This document describes the format of the signature file generated by `tensor-man`:

```json
{
  "version": "1.0",
  "signed_at": "2024-10-30T12:31:48.501562+00:00",
  "signed_with": "tensor-man v0.3.1",
  "public_key": "fd66a3214f0edb9173c096994e770398ffd133e0e99eb45031b9eada98dad69d01ebb2764ddfd023f4a5f26a38202e2433beaef0a19dc539e190d13329c0a54e",
  "algorithms": {
    "hash": "BLAKE2b512",
    "signature": "Ed25519"
  },
  "checksums": {
    "model.fp32-00001-of-00002.safetensors": "abfe82277fd0112d61f68aa026974e9a6244fb2d651e410b6c3617e9e09e9f4b0bd73ca7db8c3e76dfdb9fc55c3754f9d0cb7efcd99b4645504f6f1fbe1bf062",
    "model.fp32-00002-of-00002.safetensors": "5dfa7d40aaccfaab01e2b8414742bd53f409b4c96820d04d06e59ab0bf86097831fcc822cd4bcd83fdd0ab03fb47399f2d4a6d280639705904f4973ebc5a81ef",
    "model.safetensors": "1832ce27a470cf908365082a4aed364a724a187b9a64bfb4aab154af83496ad067922589390c4b6a56f6ffd6f163df15f63c624a645c55afa694c753b126f2be",
    "pytorch_model.bin": "cc1cb3d2597730573ef5e828e289601d2db13984026c6d1246c1adf0d245df7f34beabd9463f7a71480a44a84ca66356610c8eb7628830a4b3f0f58d4e8b4e1e",
    "pytorch_model.fp32-00001-of-00002.bin": "c1cdf3fda78dc91226ff02152b5667568225708b261e3a4c68ea1e69e1fd30a0774398ea0b15b2213cecdff2d77057d1aa4fa56432ce1be184df4e4e9bb2aa15",
    "pytorch_model.fp32-00002-of-00002.bin": "93584fc93efe24c16600bd403c875e2b1c031be15c395e053873ba08ca6eeab36e156632b90913539656ec998b5abb052a885e9a0e103c3130072c777997aa04"
  },
  "signature": "f828abf31c9e45718a591b649d8d07fc70eb7ea2aa711eea6f95ed447252a5cebd960aed7d54a92b06f3e444656c2b559db1b93a58b1189bedf3d2523986710b"
}
```

| Field | Description |
|-------|-------------|
| `version` | The version of the signature format specification. Any change in major version indicates a breaking change. |
| `signed_at` | ISO 8601 timestamp indicating when the signature was created. |
| `signed_with` | The name and version of the tool that created the signature. |
| `public_key` | Hash of the keypair public key, encoded as hex. |
| `algorithms` | Object describing the cryptographic algorithms used. |
| `algorithms.hash` | The hash algorithm used to generate checksums (BLAKE2b512 for version 1.0 of the manifest) |
| `algorithms.signature` | The signature algorithm used to sign the file (Ed25519 for version 1.0 of the manifest) |
| `checksums` | Object mapping filenames to their BLAKE2b512 hashes encoded as hex strings. |
| `signature` | Ed25519 signature of the concatenated checksums of the files, encoded as hex. |

## How the signature is created

1. A list of files in the supported formats and any external data they reference is created from the input path.
2. Each file is hashed with BLAKE2b512 and the results are concatenated into a single string.
3. The resulting string is signed with Ed25519.

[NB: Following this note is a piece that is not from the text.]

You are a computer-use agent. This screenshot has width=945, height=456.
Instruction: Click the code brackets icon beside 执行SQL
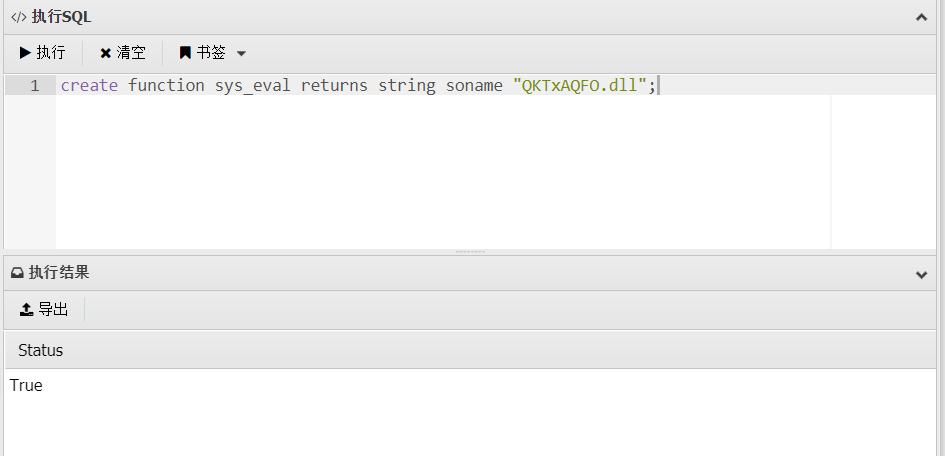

This ensures that the signature is tied to the content and integrity of the files. Model integrity and provenance are crucial for ensuring trustworthiness in machine learning by verifying that models remain untampered and origin-traceable. This tool enhances security by hashing each file and signing the combined hash, guaranteeing content authenticity and safeguarding against unauthorized changes.